A back-of-the-envelope calculation suggests Congress has enacted around $304 billion in tax hikes and spending cuts for the coming year, an austerity package that comes to about 1.9 percent of GDP. (That's merely the size of the cuts and taxes; it's not necessarily the effect on growth.)
This includes the expiration of the payroll tax cut, which will raise about $125 billion this year. It includes $50 billion in scheduled cuts to discretionary spending from the caps in the 2011 Budget Control Act, as well as $24 billion in new Obamacare taxes and $27 billion in new high-income taxes. It also includes about $78 billion from the now-delayed sequester cuts — assuming that these either take effect or are swapped with other cuts.*
Of course, the United States would be facing much, much more austerity if Congress had done nothing about the fiscal cliff this week and all the Bush tax cuts had expired. But even after the deal, we've still got the payroll tax increase and an array of spending cuts coming down the pike. Those aren't minor. And economists expect them to exert some drag on the economy, even if it's unclear exactly how much.

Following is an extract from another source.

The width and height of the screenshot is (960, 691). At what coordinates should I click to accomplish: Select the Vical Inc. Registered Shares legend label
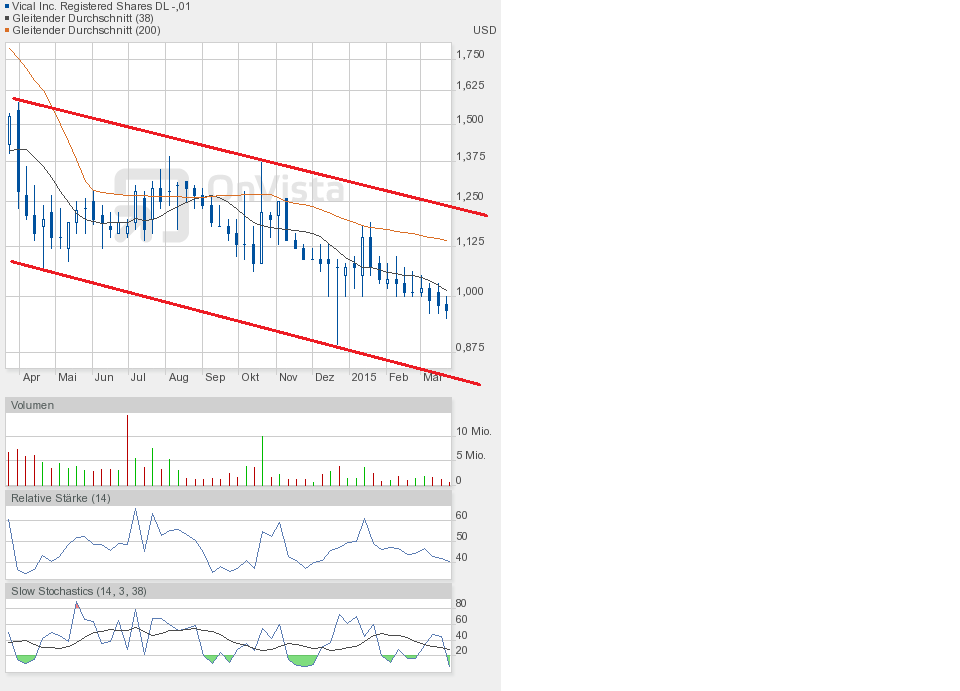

So how does the sheer scale of the U.S. austerity program for 2013 compare to what European countries have been doing over the past few years? We can get an approximate sense by looking at this paper from the European Trade Union Institute on the size of Europe's various fiscal consolidation programs. A few comparisons:
Fair warning: These comparisons are far from perfect—finding a common baseline is tricky, and not all austerity measures have an equivalent effect on growth. But a few broad points stick out.
Britain has earned a lot of criticism for its austerity programs in the past two years. But at a total size of 1.5 and 1.6 percent of GDP, each of those two deficit-reduction years were smaller than what the United States is planning this year. The United States is also planning to cut and tax more heavily this year than Spain did in 2010 and 2011. Or France. That said, we're nowhere near Greek or Portuguese or Irish levels of austerity.
Now, it's possible to draw very different conclusions from this chart. One could argue that the U.S. is about to repeat Europe's mistake of premature austerity. Alternatively, one could say that the United States is in a better position to begin trimming its deficits than Europe was, because our economy is healthier. (We also have a central bank that's providing more aggressive monetary stimulus.)
Either way, Congress is starting to tighten fiscal policy this year. There's not going to be a big cliff-induced recession, fortunately, but there will likely be a partial drag. JP Morgan's Michael Feroli estimates that the tax hikes and spending cuts that have survived the cliff deal could shave at least 1 percentage point off U.S. economic growth in 2013. We'll see how that prediction holds up.
(Hat tip to David Dayen, who first pointed this out on Twitter.)
*Update: I changed the spending cut numbers to reflect these 2013 estimates (pdf) from the Economic Policy Institute, so that there's no overlap between the effects of the discretionary caps and the sequester. That lowered the overall size of the austerity package slightly, from 2.1 percent to 1.9 percent.